Exercise objective
Reproduce the data in its entirety, exactly as supplied.

*** Opening Dataset extract ***

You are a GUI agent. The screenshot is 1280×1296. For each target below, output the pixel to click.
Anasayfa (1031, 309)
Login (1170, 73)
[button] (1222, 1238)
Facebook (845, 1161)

*** Closing Dataset extract ***

Written response
You are a GUI agent. The screenshot is 1280×1296. For each target below, output the pixel to click.
Anasayfa (1031, 309)
Login (1170, 73)
[button] (1222, 1238)
Facebook (845, 1161)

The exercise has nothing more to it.